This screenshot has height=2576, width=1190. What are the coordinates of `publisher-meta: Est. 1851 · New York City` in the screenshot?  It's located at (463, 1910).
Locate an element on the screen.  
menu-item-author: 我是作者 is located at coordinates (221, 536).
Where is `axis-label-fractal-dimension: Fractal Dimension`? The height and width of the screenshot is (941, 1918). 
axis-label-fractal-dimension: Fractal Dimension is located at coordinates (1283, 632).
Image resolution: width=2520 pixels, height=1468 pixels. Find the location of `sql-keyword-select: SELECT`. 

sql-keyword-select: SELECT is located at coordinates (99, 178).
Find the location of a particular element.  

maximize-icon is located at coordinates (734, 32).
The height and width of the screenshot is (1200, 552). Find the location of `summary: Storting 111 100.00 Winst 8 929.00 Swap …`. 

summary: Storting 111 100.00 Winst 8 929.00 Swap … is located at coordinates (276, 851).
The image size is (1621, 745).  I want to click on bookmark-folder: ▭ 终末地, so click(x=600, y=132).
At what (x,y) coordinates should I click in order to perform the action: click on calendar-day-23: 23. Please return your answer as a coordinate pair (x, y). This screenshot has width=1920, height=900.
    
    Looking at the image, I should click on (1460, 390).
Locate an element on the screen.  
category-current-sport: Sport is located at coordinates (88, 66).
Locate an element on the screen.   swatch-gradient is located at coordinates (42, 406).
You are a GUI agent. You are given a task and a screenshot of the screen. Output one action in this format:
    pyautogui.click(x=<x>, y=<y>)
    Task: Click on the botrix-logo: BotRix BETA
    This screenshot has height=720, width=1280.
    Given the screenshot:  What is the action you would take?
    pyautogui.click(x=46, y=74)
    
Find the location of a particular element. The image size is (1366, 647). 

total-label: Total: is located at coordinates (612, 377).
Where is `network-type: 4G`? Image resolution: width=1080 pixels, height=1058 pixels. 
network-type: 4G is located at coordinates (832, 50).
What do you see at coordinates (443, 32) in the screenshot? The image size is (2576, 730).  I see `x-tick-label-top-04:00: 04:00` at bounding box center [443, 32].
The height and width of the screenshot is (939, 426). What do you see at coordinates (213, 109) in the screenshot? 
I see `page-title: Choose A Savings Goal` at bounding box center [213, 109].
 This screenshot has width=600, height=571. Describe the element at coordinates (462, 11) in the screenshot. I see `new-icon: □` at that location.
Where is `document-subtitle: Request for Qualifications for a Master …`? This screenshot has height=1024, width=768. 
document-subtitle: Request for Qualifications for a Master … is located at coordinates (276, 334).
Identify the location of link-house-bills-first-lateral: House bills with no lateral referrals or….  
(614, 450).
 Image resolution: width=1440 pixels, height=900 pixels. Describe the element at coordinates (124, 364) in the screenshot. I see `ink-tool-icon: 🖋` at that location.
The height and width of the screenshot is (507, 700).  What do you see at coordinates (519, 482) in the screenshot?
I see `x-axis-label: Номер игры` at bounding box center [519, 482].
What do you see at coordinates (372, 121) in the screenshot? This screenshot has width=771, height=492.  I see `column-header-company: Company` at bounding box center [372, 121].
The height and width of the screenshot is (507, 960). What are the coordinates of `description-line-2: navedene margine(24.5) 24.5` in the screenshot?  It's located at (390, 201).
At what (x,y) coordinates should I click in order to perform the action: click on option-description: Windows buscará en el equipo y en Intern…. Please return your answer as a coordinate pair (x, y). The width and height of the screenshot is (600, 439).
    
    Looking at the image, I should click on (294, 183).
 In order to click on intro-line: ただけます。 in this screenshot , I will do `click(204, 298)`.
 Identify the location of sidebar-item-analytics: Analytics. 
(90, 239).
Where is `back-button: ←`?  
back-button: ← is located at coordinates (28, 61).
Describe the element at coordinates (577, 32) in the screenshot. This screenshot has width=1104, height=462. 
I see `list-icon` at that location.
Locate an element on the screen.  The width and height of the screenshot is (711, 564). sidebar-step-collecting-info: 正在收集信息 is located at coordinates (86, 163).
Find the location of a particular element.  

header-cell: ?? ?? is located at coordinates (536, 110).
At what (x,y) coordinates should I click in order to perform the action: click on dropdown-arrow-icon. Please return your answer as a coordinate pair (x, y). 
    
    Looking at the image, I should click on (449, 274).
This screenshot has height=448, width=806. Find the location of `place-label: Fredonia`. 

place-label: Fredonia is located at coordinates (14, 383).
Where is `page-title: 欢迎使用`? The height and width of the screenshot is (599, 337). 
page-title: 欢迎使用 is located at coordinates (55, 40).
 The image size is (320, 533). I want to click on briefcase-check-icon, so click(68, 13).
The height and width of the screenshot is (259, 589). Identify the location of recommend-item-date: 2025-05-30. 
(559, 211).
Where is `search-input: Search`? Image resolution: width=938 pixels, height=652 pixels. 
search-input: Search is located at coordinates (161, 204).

Your task: Recast all of the records above as a numbered list, one nonblank line per item, leaving out every blank line.

Task response:
1. This screenshot has height=2576, width=1190. What are the coordinates of `publisher-meta: Est. 1851 · New York City` in the screenshot?  It's located at (463, 1910).
2. Locate an element on the screen.  
3. menu-item-author: 我是作者 is located at coordinates (221, 536).
4. Where is `axis-label-fractal-dimension: Fractal Dimension`? The height and width of the screenshot is (941, 1918). 
5. axis-label-fractal-dimension: Fractal Dimension is located at coordinates (1283, 632).
6. Image resolution: width=2520 pixels, height=1468 pixels. Find the location of `sql-keyword-select: SELECT`. 
7. sql-keyword-select: SELECT is located at coordinates (99, 178).
8. Find the location of a particular element.  
9. maximize-icon is located at coordinates (734, 32).
10. The height and width of the screenshot is (1200, 552). Find the location of `summary: Storting 111 100.00 Winst 8 929.00 Swap …`. 
11. summary: Storting 111 100.00 Winst 8 929.00 Swap … is located at coordinates (276, 851).
12. The image size is (1621, 745).  I want to click on bookmark-folder: ▭ 终末地, so click(x=600, y=132).
13. At what (x,y) coordinates should I click in order to perform the action: click on calendar-day-23: 23. Please return your answer as a coordinate pair (x, y). This screenshot has width=1920, height=900.
14.     Looking at the image, I should click on (1460, 390).
15. Locate an element on the screen.  
16. category-current-sport: Sport is located at coordinates (88, 66).
17. Locate an element on the screen.   swatch-gradient is located at coordinates (42, 406).
18. You are a GUI agent. You are given a task and a screenshot of the screen. Output one action in this format:
19.     pyautogui.click(x=<x>, y=<y>)
20.     Task: Click on the botrix-logo: BotRix BETA
21.     This screenshot has height=720, width=1280.
22.     Given the screenshot:  What is the action you would take?
23.     pyautogui.click(x=46, y=74)
24. Find the location of a particular element. The image size is (1366, 647). 
25. total-label: Total: is located at coordinates (612, 377).
26. Where is `network-type: 4G`? Image resolution: width=1080 pixels, height=1058 pixels. 
27. network-type: 4G is located at coordinates (832, 50).
28. What do you see at coordinates (443, 32) in the screenshot? The image size is (2576, 730).  I see `x-tick-label-top-04:00: 04:00` at bounding box center [443, 32].
29. The height and width of the screenshot is (939, 426). What do you see at coordinates (213, 109) in the screenshot? 
30. I see `page-title: Choose A Savings Goal` at bounding box center [213, 109].
31.  This screenshot has width=600, height=571. Describe the element at coordinates (462, 11) in the screenshot. I see `new-icon: □` at that location.
32. Where is `document-subtitle: Request for Qualifications for a Master …`? This screenshot has height=1024, width=768. 
33. document-subtitle: Request for Qualifications for a Master … is located at coordinates (276, 334).
34. Identify the location of link-house-bills-first-lateral: House bills with no lateral referrals or….  
35. (614, 450).
36.  Image resolution: width=1440 pixels, height=900 pixels. Describe the element at coordinates (124, 364) in the screenshot. I see `ink-tool-icon: 🖋` at that location.
37. The height and width of the screenshot is (507, 700).  What do you see at coordinates (519, 482) in the screenshot?
38. I see `x-axis-label: Номер игры` at bounding box center [519, 482].
39. What do you see at coordinates (372, 121) in the screenshot? This screenshot has width=771, height=492.  I see `column-header-company: Company` at bounding box center [372, 121].
40. The height and width of the screenshot is (507, 960). What are the coordinates of `description-line-2: navedene margine(24.5) 24.5` in the screenshot?  It's located at (390, 201).
41. At what (x,y) coordinates should I click in order to perform the action: click on option-description: Windows buscará en el equipo y en Intern…. Please return your answer as a coordinate pair (x, y). The width and height of the screenshot is (600, 439).
42.     Looking at the image, I should click on (294, 183).
43.  In order to click on intro-line: ただけます。 in this screenshot , I will do `click(204, 298)`.
44.  Identify the location of sidebar-item-analytics: Analytics. 
45. (90, 239).
46. Where is `back-button: ←`?  
47. back-button: ← is located at coordinates (28, 61).
48. Describe the element at coordinates (577, 32) in the screenshot. This screenshot has width=1104, height=462. 
49. I see `list-icon` at that location.
50. Locate an element on the screen.  The width and height of the screenshot is (711, 564). sidebar-step-collecting-info: 正在收集信息 is located at coordinates (86, 163).
51. Find the location of a particular element.  
52. header-cell: ?? ?? is located at coordinates (536, 110).
53. At what (x,y) coordinates should I click in order to perform the action: click on dropdown-arrow-icon. Please return your answer as a coordinate pair (x, y). 
54.     Looking at the image, I should click on (449, 274).
55. This screenshot has height=448, width=806. Find the location of `place-label: Fredonia`. 
56. place-label: Fredonia is located at coordinates (14, 383).
57. Where is `page-title: 欢迎使用`? The height and width of the screenshot is (599, 337). 
58. page-title: 欢迎使用 is located at coordinates (55, 40).
59.  The image size is (320, 533). I want to click on briefcase-check-icon, so click(68, 13).
60. The height and width of the screenshot is (259, 589). Identify the location of recommend-item-date: 2025-05-30. 
61. (559, 211).
62. Where is `search-input: Search`? Image resolution: width=938 pixels, height=652 pixels. 
63. search-input: Search is located at coordinates (161, 204).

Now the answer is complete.